Dutch budget to include billions for environment issues, €500m to fight organized crime
This article was expanded as more information became available
The Dutch Cabinet is expected to allocate another 6 to 7 billion euros to reduce CO2 emissions. About a half-billion will also be used to fight crimes which undermine society. The two plans are the first initiatives to leak out in advance of Prinsjesdag, when the Cabinet presents its proposed budget for the upcoming year.
This was decided during the budget negotiations that were concluded on Monday. Political insiders confirmed the plans to ANP after it was reported by De Telegraaf. The plans will be announced on Prinsjesdag, which falls on September 21 this year.
The billions of euros to tackle emissions reduction will mainly be spent in the form of subsidies. In some cases these may be used to stimulate sustainable energy production for companies.
It was already known that something would be done to reduce carbon dioxide (CO2) emissions, but the amount of money allocated was unknown. Left-wing parties have been urging the Cabinet for some time to work on this more quickly, also because of the verdict in the Urgenda lawsuit against the State.
According to the ruling in the case brought by environmental movement Urgenda, the Cabinet must reduce CO2 emissions by a quarter compared to 1990. Parties from both the opposition and the ruling coalition had called on State Secretary Dilan Yesilgöz to come up with a plan before the summer, but she indicated that she needed more time.
The money set aside to reduce emissions will, in part, go towards existing subsidies for both businesses and individuals. There are no plans yet to close an additional coal-fired power station.
No decision will be made on Budget Day about measures to further reduce nitrogen emissions. This will be up to the next Cabinet, sources say.

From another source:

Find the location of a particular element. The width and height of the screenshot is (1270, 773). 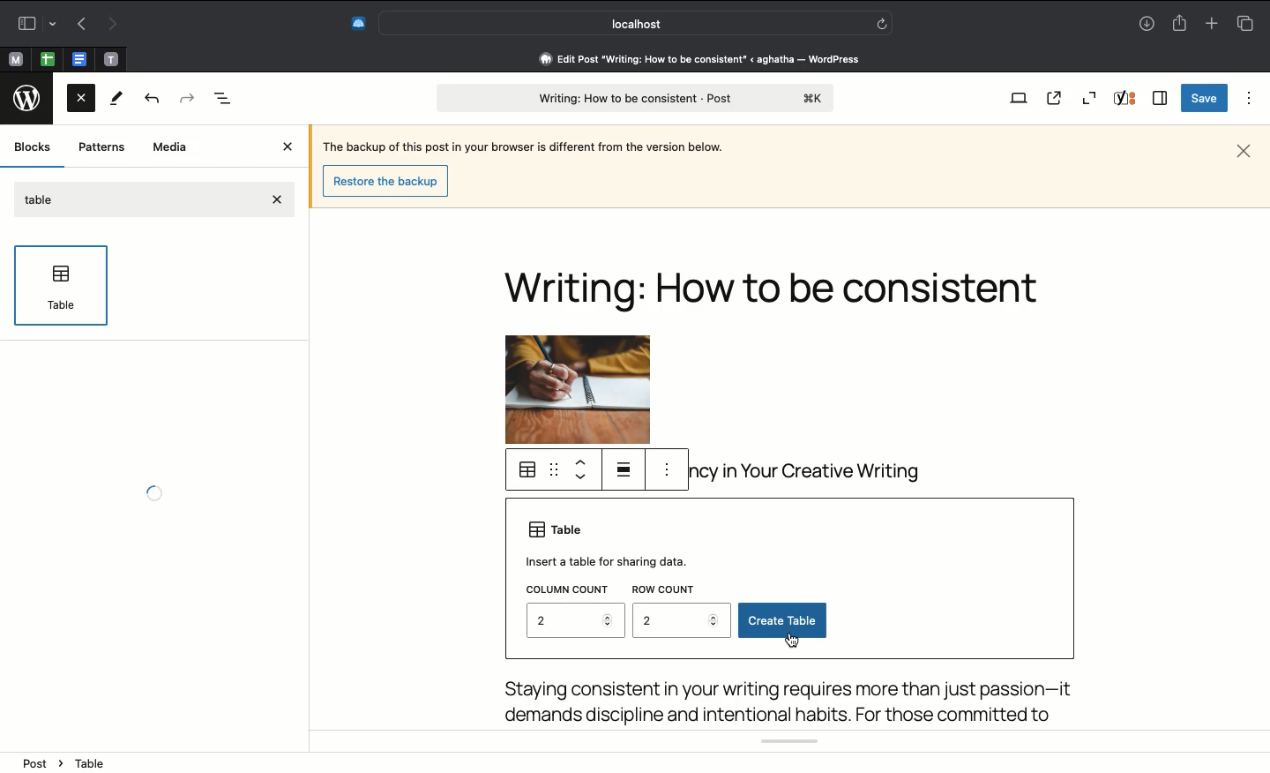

A proposal for the longer term to create more space for housing within nitrogen emissions reduction plans is already being examined. Such a proposal could also be employed by the parties which form the next Cabinet
Half-billion to tackle undermining criminality
Roughly 500 million euros will also be earmarked annually to combat, among other things, subversive crime. Part of the money will be invested in improving the monitoring and security system.
Justice Minister Ferd Grapperhaus had previously alluded to needing extra money to better tackle organized crime. The Tweede Kamer also supports that concept.
A committee is currently investigating the systems for monitoring and protection, including their use for people under threat. In addition, the Dutch Safety Board (OVV) is investigating the security of journalist Peter R. de Vries, who was shot dead in July after recording an edition of RTL Boulevard for broadcast on television.